How the estimate is calculated
1) Government filing fees
The calculator applies a base petition fee and then adds costs based on whether you file through adjustment of status inside the U.S. or consular processing abroad. It also scales fees by family size (principal applicant + spouse + children).
2) Medical and document expenses
Most applicants pay for immigration medical exams and may pay for certified translation, notarization, or record retrieval. You can customize these values to better match your city and case complexity.
3) Legal support
You can choose no attorney, limited review, or full representation. This is useful if you are comparing a self-filed route with a professionally managed route.
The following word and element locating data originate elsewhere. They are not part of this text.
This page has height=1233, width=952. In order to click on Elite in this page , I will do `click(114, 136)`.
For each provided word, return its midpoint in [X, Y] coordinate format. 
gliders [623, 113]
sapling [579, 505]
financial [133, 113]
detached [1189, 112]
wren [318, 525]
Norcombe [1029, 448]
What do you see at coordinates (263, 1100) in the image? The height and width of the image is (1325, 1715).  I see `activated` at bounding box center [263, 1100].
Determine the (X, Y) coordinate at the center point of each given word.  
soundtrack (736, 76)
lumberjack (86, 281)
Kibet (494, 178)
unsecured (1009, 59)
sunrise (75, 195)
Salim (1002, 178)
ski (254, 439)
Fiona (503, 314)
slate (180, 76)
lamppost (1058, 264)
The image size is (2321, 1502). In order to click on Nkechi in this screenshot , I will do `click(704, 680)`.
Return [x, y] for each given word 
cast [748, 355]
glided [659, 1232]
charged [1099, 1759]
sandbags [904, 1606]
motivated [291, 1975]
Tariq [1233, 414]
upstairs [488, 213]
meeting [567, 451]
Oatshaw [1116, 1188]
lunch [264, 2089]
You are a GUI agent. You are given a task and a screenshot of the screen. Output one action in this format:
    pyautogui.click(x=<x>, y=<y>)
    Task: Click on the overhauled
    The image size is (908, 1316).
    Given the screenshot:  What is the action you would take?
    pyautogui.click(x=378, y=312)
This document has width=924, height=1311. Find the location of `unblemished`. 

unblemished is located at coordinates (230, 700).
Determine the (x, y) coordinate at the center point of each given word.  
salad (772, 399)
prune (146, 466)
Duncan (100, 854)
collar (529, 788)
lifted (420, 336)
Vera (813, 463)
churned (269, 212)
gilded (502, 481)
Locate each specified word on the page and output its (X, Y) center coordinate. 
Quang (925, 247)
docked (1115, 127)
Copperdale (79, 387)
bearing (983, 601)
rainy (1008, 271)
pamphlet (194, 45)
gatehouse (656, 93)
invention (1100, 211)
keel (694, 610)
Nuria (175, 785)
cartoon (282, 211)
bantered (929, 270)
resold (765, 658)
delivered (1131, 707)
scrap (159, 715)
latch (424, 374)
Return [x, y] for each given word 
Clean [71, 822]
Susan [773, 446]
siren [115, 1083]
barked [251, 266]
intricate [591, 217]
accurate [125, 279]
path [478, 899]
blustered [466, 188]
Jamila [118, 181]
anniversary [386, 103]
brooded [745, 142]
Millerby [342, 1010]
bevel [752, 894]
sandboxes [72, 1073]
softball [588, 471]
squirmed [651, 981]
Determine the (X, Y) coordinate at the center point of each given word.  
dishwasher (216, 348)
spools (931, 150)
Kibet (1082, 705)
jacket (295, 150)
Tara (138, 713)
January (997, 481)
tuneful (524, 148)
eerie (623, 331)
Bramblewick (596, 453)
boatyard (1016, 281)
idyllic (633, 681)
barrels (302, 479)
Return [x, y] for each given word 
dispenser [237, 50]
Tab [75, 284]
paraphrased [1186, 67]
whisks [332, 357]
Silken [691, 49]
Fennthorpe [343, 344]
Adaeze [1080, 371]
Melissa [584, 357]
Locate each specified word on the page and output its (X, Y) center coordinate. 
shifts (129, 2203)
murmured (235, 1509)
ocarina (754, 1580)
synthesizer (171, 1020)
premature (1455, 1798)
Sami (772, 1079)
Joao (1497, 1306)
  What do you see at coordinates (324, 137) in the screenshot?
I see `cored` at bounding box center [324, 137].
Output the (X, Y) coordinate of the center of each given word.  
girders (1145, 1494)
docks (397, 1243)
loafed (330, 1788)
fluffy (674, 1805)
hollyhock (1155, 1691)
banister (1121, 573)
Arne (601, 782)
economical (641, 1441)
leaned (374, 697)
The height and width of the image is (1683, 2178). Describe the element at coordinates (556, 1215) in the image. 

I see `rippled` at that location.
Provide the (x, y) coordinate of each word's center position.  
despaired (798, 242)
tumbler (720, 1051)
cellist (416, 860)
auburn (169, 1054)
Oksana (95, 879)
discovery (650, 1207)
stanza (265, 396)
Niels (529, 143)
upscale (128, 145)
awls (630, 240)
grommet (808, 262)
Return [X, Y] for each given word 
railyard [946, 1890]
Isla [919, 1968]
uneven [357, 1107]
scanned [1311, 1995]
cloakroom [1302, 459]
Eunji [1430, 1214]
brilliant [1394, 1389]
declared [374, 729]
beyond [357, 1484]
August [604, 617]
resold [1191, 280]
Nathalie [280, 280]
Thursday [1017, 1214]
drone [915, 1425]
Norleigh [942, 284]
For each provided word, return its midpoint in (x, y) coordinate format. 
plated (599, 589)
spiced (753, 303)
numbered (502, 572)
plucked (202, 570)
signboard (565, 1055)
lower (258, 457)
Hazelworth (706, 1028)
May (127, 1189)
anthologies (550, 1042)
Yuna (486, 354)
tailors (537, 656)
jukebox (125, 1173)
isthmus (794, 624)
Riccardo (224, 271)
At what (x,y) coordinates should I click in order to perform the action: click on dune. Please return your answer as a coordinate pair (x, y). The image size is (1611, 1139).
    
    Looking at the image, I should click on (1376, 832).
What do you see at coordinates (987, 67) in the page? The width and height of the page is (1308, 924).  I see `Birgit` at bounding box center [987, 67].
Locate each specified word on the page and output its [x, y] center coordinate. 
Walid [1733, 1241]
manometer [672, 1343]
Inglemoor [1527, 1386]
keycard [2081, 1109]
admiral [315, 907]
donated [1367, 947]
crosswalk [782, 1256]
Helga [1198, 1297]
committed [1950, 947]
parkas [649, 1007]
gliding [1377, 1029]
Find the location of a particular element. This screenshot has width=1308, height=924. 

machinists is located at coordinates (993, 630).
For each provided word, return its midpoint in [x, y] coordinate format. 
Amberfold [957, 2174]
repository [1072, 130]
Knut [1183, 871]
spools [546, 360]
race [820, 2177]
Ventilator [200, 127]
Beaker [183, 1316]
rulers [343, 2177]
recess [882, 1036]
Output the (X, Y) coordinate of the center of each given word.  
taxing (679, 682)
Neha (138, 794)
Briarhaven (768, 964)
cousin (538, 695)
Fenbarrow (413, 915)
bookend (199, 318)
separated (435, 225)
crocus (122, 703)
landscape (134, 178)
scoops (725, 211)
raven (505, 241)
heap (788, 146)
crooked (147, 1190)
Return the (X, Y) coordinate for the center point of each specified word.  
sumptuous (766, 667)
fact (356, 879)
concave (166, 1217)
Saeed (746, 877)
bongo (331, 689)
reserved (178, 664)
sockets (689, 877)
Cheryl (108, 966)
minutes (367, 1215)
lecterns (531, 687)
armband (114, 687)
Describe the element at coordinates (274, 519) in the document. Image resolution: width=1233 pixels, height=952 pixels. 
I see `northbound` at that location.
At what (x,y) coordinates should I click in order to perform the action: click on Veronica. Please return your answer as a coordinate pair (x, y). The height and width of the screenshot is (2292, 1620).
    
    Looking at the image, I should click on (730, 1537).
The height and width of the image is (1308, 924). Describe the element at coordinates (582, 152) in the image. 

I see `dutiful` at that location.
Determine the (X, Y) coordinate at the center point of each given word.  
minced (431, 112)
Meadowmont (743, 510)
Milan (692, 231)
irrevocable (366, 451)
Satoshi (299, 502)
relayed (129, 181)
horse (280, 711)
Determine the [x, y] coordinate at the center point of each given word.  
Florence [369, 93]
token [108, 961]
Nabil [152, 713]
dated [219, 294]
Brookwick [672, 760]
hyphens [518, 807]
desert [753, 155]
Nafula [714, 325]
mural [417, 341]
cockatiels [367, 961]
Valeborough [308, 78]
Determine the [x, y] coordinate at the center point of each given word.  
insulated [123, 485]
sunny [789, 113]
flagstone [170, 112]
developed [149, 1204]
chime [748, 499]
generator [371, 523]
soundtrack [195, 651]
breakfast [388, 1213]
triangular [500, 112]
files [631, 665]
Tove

4) Timeline with backlog assumptions
Processing time is estimated from category-specific baseline timing plus potential visa bulletin backlog pressure for select countries. Real timelines vary based on USCIS workload, consulate capacity, security checks, and whether additional evidence is requested.
Typical costs people forget to include
- Birth and marriage certificate retrieval costs
- Courier and mailing fees for original packets
- Travel costs for interviews and biometrics appointments
- Time off work for appointments
- Vaccination updates required by civil surgeons
Tips to improve your estimate accuracy
- Use local medical exam pricing from 2-3 clinics, not a national average.
- If your documents are not in English, get real translation quotes before filing.
- Review the latest USCIS fee schedule before payment.
- Track the monthly Visa Bulletin if your category is quota-limited.
- Plan for contingency funds in case of RFE responses or refiling.
Important note on waiting time
A green card timeline has two different clocks: (1) case processing speed and (2) visa number availability. For immediate relatives, visa numbers are usually current, so timeline is mostly case processing. For family preference and many employment categories, visa number availability can add years.
Frequently asked questions
Is this an official USCIS calculator?
No. This is an educational planning tool designed to help you estimate budget and timing.
Can this predict my exact approval date?
No calculator can do that. It provides a range based on typical patterns, not a guaranteed date.
Should I still speak with an immigration attorney?
If your case has prior visa denials, unlawful presence concerns, criminal history, or complex family/employment facts, professional legal advice is strongly recommended.
Bottom line
A good green card plan starts with clear numbers. Use this calculator to create a realistic budget, identify cost drivers early, and decide whether to self-file or get legal help. Then verify current fees and filing requirements before submitting your case.